Massive use of prophylactic antibiotics is also a public health issue. It is only a matter of time before strains of Group B strep appear that are resistant to penicillin/ampicillin. I read a study* that said E coli antibiotic resistant strains had already appeared and were causing more deaths in preterm babies than were being prevented by GBS treatment.

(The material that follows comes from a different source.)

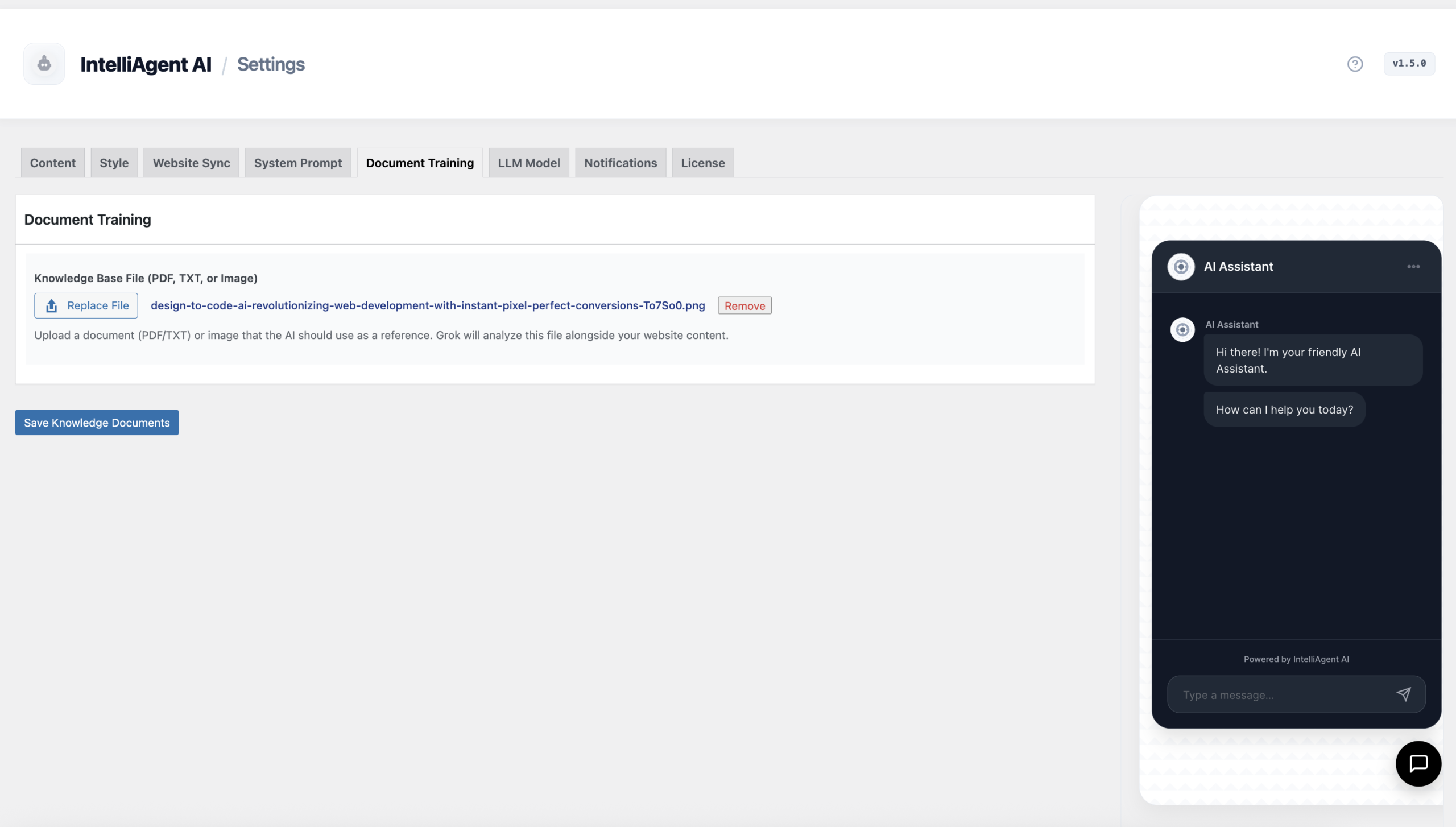This screenshot has width=1456, height=827.
Task: Click the v1.5.0 version badge
Action: tap(1409, 63)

Meanwhile, one wonders if simply refraining from vaginal exams and invasive monitoring techniques wouldn't produce the same benefits as prophylactic antibiotics without the downside. We'll never know because prophylactic antibiotic treatment does work. It would be unethical, therefore, to propose a trial in which they were withheld.

-- Henci

*Stoll BJ, Hansen N, Fanaroff AA, et al. Changes in pathogens causing early-onset sepsis in very-low-birth-weight infants. N Engl J Med 2002;347:240–7.

Carrie (guest)

04/07/2008 7:18 PM Quote Reply

Henci, I have a crush on your research capabilities This info was very helpful to me today.

 

Thanks

Henci Goer
Posts:0

04/09/2008 11:34 PM Quote Reply

You're welcome! Kind of you to say so. If you're a research junkie, you might like to know that in the works--we're about half done with the manuscript--is a brand new, completely updated version of Obstetric Myths Versus Research Realities, this time with a co-author, Amy Romano, who has been doing Lamaze International's quarterly research roundups. We're very excited at what our collaboration is producing. Look for it, good Lord willing and the creek don't rise, some time late in 2009.